**Given exercise:** Copy everything from the line containing "will (x=333, y=13)." down to the end of the rows, without any change.

**Supplied entries:**
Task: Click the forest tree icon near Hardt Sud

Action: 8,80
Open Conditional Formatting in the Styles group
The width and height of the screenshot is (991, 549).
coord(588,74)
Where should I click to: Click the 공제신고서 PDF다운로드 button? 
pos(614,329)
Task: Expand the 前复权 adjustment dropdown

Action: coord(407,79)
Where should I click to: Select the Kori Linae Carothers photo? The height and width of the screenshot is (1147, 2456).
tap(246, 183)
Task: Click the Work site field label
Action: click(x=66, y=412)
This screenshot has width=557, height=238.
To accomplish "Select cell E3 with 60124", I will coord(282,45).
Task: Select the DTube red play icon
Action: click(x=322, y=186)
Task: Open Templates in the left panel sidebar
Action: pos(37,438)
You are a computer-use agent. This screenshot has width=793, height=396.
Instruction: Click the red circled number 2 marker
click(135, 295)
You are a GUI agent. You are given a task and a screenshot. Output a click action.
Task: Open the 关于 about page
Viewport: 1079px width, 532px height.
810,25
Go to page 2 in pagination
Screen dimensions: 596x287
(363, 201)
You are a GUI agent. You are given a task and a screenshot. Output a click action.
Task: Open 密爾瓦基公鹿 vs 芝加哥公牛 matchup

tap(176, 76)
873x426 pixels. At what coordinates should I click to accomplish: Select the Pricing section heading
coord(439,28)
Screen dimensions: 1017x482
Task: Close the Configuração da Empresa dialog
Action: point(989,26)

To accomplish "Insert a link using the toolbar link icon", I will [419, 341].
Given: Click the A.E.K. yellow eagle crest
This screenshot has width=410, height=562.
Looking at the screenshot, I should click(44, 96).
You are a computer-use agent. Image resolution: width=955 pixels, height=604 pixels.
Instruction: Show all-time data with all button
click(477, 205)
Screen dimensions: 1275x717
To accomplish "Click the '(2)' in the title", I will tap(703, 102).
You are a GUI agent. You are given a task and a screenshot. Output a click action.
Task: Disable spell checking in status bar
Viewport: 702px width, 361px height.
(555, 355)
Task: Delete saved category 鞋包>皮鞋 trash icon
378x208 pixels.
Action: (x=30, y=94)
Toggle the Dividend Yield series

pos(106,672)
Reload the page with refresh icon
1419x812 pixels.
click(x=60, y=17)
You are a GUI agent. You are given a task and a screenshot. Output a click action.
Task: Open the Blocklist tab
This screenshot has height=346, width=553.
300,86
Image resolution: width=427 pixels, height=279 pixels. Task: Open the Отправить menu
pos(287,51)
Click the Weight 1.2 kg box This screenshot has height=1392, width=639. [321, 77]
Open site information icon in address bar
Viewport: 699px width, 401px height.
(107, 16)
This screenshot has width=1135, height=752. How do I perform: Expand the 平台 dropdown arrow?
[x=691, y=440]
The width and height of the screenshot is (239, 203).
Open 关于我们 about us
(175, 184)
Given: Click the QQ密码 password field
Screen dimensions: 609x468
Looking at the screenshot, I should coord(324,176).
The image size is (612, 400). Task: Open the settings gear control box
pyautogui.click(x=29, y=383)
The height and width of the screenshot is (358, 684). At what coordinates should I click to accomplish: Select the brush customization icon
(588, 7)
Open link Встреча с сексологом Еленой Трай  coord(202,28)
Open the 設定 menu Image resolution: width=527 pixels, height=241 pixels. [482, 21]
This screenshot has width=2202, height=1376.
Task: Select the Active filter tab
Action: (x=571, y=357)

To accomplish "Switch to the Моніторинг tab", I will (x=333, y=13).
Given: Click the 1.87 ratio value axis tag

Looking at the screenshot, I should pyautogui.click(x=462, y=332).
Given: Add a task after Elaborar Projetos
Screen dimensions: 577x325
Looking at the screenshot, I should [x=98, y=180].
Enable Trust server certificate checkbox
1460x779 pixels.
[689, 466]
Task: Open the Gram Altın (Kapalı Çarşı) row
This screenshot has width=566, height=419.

**Response for this exercise:**
To accomplish "Switch to the Моніторинг tab", I will (x=333, y=13).
Given: Click the 1.87 ratio value axis tag

Looking at the screenshot, I should pyautogui.click(x=462, y=332).
Given: Add a task after Elaborar Projetos
Screen dimensions: 577x325
Looking at the screenshot, I should [x=98, y=180].
Enable Trust server certificate checkbox
1460x779 pixels.
[689, 466]
Task: Open the Gram Altın (Kapalı Çarşı) row
This screenshot has width=566, height=419.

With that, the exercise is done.